Make the Cherry Sauce

  • Prepare the Sauce: In a small saucepan, combine the cherries, sugar, cornstarch, water, and vanilla extract. Cook over medium heat until the mixture thickens and the cherries soften, about 5-7 minutes. Remove from heat and let it cool.

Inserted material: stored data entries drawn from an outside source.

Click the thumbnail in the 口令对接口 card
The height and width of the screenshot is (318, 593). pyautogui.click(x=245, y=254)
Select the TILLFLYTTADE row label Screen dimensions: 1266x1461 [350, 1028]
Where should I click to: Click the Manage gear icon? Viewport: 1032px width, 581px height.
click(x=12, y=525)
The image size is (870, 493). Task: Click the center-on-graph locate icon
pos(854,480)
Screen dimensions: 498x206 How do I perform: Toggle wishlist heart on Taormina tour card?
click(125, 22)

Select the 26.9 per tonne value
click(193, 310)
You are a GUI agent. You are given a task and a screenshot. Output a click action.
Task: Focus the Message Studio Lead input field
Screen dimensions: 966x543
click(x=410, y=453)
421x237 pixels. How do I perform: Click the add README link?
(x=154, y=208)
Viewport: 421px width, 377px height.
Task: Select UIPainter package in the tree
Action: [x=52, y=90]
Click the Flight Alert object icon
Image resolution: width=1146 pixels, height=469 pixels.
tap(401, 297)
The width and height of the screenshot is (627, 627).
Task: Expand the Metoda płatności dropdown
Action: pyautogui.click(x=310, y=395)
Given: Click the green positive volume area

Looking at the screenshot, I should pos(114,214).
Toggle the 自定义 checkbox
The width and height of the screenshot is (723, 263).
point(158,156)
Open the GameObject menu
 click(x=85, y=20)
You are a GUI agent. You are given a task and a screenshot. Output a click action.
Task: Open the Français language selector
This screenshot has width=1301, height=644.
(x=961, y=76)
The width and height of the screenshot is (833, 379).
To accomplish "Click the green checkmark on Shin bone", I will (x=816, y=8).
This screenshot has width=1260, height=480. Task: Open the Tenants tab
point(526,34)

Make the Chocolate Frosting

  • Beat the Frosting: In a mixing bowl, beat the softened butter until creamy. Gradually add the powdered sugar and cocoa powder, alternating with the milk and vanilla extract. Beat until fluffy and smooth.

Assemble the Cake

  • Layer the Cake: Once the cakes are completely cool, place one layer on a serving plate. Spread a layer of chocolate frosting on top, followed by a generous amount of cherry sauce. Place the second cake layer on top.
  • Frost the Cake: Use the remaining chocolate frosting to cover the top and sides of the cake. Decorate with extra cherries if desired.

Notes

Feel free to customize this cake with different toppings or fillings. You can use whipped cream instead of frosting for a lighter version, or even add a splash of almond extract for an extra flavor boost!